* **Assignment**
Reproduce nothing but the lines from the one containing "Screen dimensions: 1014x829" to the end of the records below, each exactly as written.

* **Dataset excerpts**
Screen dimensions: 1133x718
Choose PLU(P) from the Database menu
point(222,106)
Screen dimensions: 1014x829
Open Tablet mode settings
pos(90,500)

* **Answer space**
Screen dimensions: 1014x829
Open Tablet mode settings
pos(90,500)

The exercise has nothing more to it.